◆ **Written request**: Turn all of the records below into a JSON list of strings, with one string for each line and blank lines omitted.

## start Supplied entries

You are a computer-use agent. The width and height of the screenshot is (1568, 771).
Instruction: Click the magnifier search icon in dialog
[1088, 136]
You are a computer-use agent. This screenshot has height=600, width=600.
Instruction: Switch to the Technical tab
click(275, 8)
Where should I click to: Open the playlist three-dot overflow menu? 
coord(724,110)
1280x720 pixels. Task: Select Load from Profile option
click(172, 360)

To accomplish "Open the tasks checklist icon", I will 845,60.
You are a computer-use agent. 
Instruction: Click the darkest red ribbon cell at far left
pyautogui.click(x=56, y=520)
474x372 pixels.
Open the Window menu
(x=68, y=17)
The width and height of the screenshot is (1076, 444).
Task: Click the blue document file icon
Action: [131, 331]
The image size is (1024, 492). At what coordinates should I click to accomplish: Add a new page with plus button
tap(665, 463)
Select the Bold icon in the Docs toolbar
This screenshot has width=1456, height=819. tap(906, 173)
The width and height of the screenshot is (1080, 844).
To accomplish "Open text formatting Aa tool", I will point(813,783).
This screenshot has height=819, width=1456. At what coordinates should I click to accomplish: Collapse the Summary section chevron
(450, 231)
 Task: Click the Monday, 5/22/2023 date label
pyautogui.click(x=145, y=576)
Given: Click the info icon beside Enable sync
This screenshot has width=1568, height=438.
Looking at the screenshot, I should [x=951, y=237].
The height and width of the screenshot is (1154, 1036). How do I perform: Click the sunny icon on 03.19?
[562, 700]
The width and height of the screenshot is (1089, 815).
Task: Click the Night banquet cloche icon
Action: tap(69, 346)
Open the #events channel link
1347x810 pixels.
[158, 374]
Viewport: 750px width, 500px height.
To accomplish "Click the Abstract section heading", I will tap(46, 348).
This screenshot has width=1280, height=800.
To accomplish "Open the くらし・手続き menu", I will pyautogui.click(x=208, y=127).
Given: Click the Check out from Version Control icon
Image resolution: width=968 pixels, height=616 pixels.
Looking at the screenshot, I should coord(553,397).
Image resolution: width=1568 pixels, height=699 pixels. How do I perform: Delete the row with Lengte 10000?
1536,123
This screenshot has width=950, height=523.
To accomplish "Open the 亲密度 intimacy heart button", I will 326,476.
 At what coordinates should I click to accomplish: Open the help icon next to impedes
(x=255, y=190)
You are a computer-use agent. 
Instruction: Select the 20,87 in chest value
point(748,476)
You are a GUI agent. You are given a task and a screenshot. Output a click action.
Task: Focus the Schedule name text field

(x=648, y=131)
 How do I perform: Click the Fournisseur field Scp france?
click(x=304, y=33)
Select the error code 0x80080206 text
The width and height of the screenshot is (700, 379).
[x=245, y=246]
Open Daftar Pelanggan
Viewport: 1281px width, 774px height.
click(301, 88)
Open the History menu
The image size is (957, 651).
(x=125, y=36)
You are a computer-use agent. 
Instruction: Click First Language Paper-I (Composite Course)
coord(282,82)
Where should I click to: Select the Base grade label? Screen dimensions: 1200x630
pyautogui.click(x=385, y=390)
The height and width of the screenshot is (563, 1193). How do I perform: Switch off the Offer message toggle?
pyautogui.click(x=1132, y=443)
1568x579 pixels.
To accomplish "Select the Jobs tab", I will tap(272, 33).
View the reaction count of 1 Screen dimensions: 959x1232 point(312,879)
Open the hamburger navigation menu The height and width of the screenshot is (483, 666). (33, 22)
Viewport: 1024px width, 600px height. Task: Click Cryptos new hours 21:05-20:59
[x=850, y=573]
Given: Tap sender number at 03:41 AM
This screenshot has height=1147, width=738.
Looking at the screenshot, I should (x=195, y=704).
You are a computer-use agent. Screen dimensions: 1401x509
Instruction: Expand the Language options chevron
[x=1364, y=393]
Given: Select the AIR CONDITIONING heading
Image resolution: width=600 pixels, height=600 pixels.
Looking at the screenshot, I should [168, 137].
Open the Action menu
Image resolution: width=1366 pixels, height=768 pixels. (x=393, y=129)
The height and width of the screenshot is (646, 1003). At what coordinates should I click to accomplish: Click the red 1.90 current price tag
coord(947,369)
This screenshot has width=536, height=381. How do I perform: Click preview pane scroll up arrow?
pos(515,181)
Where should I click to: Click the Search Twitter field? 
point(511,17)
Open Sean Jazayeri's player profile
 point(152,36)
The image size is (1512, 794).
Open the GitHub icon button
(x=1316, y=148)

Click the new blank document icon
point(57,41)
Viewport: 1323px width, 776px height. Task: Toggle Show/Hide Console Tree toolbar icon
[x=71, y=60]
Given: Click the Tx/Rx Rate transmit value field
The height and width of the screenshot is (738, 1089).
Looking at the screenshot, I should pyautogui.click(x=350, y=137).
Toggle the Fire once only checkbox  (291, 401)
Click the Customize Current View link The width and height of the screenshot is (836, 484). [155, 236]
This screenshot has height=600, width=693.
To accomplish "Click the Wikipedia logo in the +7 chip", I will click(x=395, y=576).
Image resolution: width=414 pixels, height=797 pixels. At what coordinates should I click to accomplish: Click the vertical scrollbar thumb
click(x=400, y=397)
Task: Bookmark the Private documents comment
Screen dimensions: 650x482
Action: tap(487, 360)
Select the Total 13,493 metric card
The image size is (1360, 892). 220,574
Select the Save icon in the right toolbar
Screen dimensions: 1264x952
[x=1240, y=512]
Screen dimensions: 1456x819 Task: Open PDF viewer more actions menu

## end Supplied entries

◆ **Solution for this problem**:
[
  "You are a computer-use agent. The width and height of the screenshot is (1568, 771).",
  "Instruction: Click the magnifier search icon in dialog",
  "[1088, 136]",
  "You are a computer-use agent. This screenshot has height=600, width=600.",
  "Instruction: Switch to the Technical tab",
  "click(275, 8)",
  "Where should I click to: Open the playlist three-dot overflow menu? ",
  "coord(724,110)",
  "1280x720 pixels. Task: Select Load from Profile option",
  "click(172, 360)",
  "To accomplish \"Open the tasks checklist icon\", I will 845,60.",
  "You are a computer-use agent. ",
  "Instruction: Click the darkest red ribbon cell at far left",
  "pyautogui.click(x=56, y=520)",
  "474x372 pixels.",
  "Open the Window menu",
  "(x=68, y=17)",
  "The width and height of the screenshot is (1076, 444).",
  "Task: Click the blue document file icon",
  "Action: [131, 331]",
  "The image size is (1024, 492). At what coordinates should I click to accomplish: Add a new page with plus button",
  "tap(665, 463)",
  "Select the Bold icon in the Docs toolbar",
  "This screenshot has width=1456, height=819. tap(906, 173)",
  "The width and height of the screenshot is (1080, 844).",
  "To accomplish \"Open text formatting Aa tool\", I will point(813,783).",
  "This screenshot has height=819, width=1456. At what coordinates should I click to accomplish: Collapse the Summary section chevron",
  "(450, 231)",
  " Task: Click the Monday, 5/22/2023 date label",
  "pyautogui.click(x=145, y=576)",
  "Given: Click the info icon beside Enable sync",
  "This screenshot has width=1568, height=438.",
  "Looking at the screenshot, I should [x=951, y=237].",
  "The height and width of the screenshot is (1154, 1036). How do I perform: Click the sunny icon on 03.19?",
  "[562, 700]",
  "The width and height of the screenshot is (1089, 815).",
  "Task: Click the Night banquet cloche icon",
  "Action: tap(69, 346)",
  "Open the #events channel link",
  "1347x810 pixels.",
  "[158, 374]",
  "Viewport: 750px width, 500px height.",
  "To accomplish \"Click the Abstract section heading\", I will tap(46, 348).",
  "This screenshot has width=1280, height=800.",
  "To accomplish \"Open the くらし・手続き menu\", I will pyautogui.click(x=208, y=127).",
  "Given: Click the Check out from Version Control icon",
  "Image resolution: width=968 pixels, height=616 pixels.",
  "Looking at the screenshot, I should coord(553,397).",
  "Image resolution: width=1568 pixels, height=699 pixels. How do I perform: Delete the row with Lengte 10000?",
  "1536,123",
  "This screenshot has width=950, height=523.",
  "To accomplish \"Open the 亲密度 intimacy heart button\", I will 326,476.",
  " At what coordinates should I click to accomplish: Open the help icon next to impedes",
  "(x=255, y=190)",
  "You are a computer-use agent. ",
  "Instruction: Select the 20,87 in chest value",
  "point(748,476)",
  "You are a GUI agent. You are given a task and a screenshot. Output a click action.",
  "Task: Focus the Schedule name text field",
  "(x=648, y=131)",
  " How do I perform: Click the Fournisseur field Scp france?",
  "click(x=304, y=33)",
  "Select the error code 0x80080206 text",
  "The width and height of the screenshot is (700, 379).",
  "[x=245, y=246]",
  "Open Daftar Pelanggan",
  "Viewport: 1281px width, 774px height.",
  "click(301, 88)",
  "Open the History menu",
  "The image size is (957, 651).",
  "(x=125, y=36)",
  "You are a computer-use agent. ",
  "Instruction: Click First Language Paper-I (Composite Course)",
  "coord(282,82)",
  "Where should I click to: Select the Base grade label? Screen dimensions: 1200x630",
  "pyautogui.click(x=385, y=390)",
  "The height and width of the screenshot is (563, 1193). How do I perform: Switch off the Offer message toggle?",
  "pyautogui.click(x=1132, y=443)",
  "1568x579 pixels.",
  "To accomplish \"Select the Jobs tab\", I will tap(272, 33).",
  "View the reaction count of 1 Screen dimensions: 959x1232 point(312,879)",
  "Open the hamburger navigation menu The height and width of the screenshot is (483, 666). (33, 22)",
  "Viewport: 1024px width, 600px height. Task: Click Cryptos new hours 21:05-20:59",
  "[x=850, y=573]",
  "Given: Tap sender number at 03:41 AM",
  "This screenshot has height=1147, width=738.",
  "Looking at the screenshot, I should (x=195, y=704).",
  "You are a computer-use agent. Screen dimensions: 1401x509",
  "Instruction: Expand the Language options chevron",
  "[x=1364, y=393]",
  "Given: Select the AIR CONDITIONING heading",
  "Image resolution: width=600 pixels, height=600 pixels.",
  "Looking at the screenshot, I should [168, 137].",
  "Open the Action menu",
  "Image resolution: width=1366 pixels, height=768 pixels. (x=393, y=129)",
  "The height and width of the screenshot is (646, 1003). At what coordinates should I click to accomplish: Click the red 1.90 current price tag",
  "coord(947,369)",
  "This screenshot has width=536, height=381. How do I perform: Click preview pane scroll up arrow?",
  "pos(515,181)",
  "Where should I click to: Click the Search Twitter field? ",
  "point(511,17)",
  "Open Sean Jazayeri's player profile",
  " point(152,36)",
  "The image size is (1512, 794).",
  "Open the GitHub icon button",
  "(x=1316, y=148)",
  "Click the new blank document icon",
  "point(57,41)",
  "Viewport: 1323px width, 776px height. Task: Toggle Show/Hide Console Tree toolbar icon",
  "[x=71, y=60]",
  "Given: Click the Tx/Rx Rate transmit value field",
  "The height and width of the screenshot is (738, 1089).",
  "Looking at the screenshot, I should pyautogui.click(x=350, y=137).",
  "Toggle the Fire once only checkbox  (291, 401)",
  "Click the Customize Current View link The width and height of the screenshot is (836, 484). [155, 236]",
  "This screenshot has height=600, width=693.",
  "To accomplish \"Click the Wikipedia logo in the +7 chip\", I will click(x=395, y=576).",
  "Image resolution: width=414 pixels, height=797 pixels. At what coordinates should I click to accomplish: Click the vertical scrollbar thumb",
  "click(x=400, y=397)",
  "Task: Bookmark the Private documents comment",
  "Screen dimensions: 650x482",
  "Action: tap(487, 360)",
  "Select the Total 13,493 metric card",
  "The image size is (1360, 892). 220,574",
  "Select the Save icon in the right toolbar",
  "Screen dimensions: 1264x952",
  "[x=1240, y=512]",
  "Screen dimensions: 1456x819 Task: Open PDF viewer more actions menu"
]